And, in Lorca’s play, it’s the matriarch who’s the main enforcer of oppression. Now, the idea that individual women will betray the sisterhood to further their own power is not unheard of, but is this what Bernarda is doing? Does she really perceive any alternative?
One of her daughters cries To be born a woman is the worst punishment in the world. She doesn’t offer any corollary. She doesn’t suggest that being a woman is a punishment in this particular time and place, but if only we were to raise our children differently, or if only we were to spend more money on public awareness campaigns, or if only we were to adopt a gender quota in the entertainment sector… No, it’s a cry of eternal despair. And, in the play, this sense of terrible inevitability is further emphasised by the fate of one woman who breaks the seemingly everlasting laws governing female behaviour: no human being discovers and reveals her crime, but rather the dogs of the street. It is as though the blind forces of the universe itself will punish transgressions.

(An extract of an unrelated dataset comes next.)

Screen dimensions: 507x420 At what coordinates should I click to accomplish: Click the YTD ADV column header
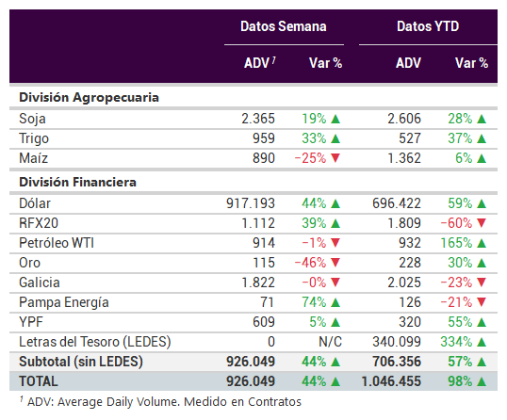(408, 63)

But all this doesn’t mean female oppression is inevitable. What a play represents and what a play invites are not the same thing. It’s one of the weaknesses of our current theatre culture to conflate the two. We’ve come to feel that theatre should represent a situation, tell us what to think about it, and then tell us what to do about it. The churches are all empty, because everyone who wants to preach is in theatre. But theatre that imitates a sermon, or can be reduced to a slogan, is not worth either the time or the ticket price.
It might seem odd to suggest a play with such a bleak vision is invigorating, but a deeply affecting portrait of the human experience like this production is an inspirational invitation to make the world better – and this is the rub – because we’re not being told to do so. Give the audience something to do, and they will love you for it. Less is more.
Director Kim Hardwick’s approach to the whole production follows this maxim, and the result is theatrical brilliance. Set and lighting are minimal, but the use of the space is majestic, a place for a script and a cast that are both superb to shine. An utterly mesmerising languidness, effectively expressing the enervation of oppression, provides the perfect detonation zone for the explosions of tension that come.
Sarah Chadwick as Bernarda is magnificent, a frightening portrait of a cold heart and an iron will. Linda Nicholls-Gidley as Poncia, her housekeeper, offers a gloriously complex depiction: resentful in servitude, exulting in the little power she has, gleeful in her expression of earthy desire, and fearful in her awareness of the trouble ahead. Romney Hamilton as Angustias wonderfully captures the petulance and insecurity of privilege in a world where it is so very scarce. Teodora Matović is marvellous as the sister pushed from weary despair to sudden and dangerous desperation. Estelle Davis as youngest sister Adela portrays youthful passion and defiance in all its tragic poignancy.
Paul Gilchrist
The House of Bernarda Alba by Federico García Lorca, in a translation by Barry Nielsen.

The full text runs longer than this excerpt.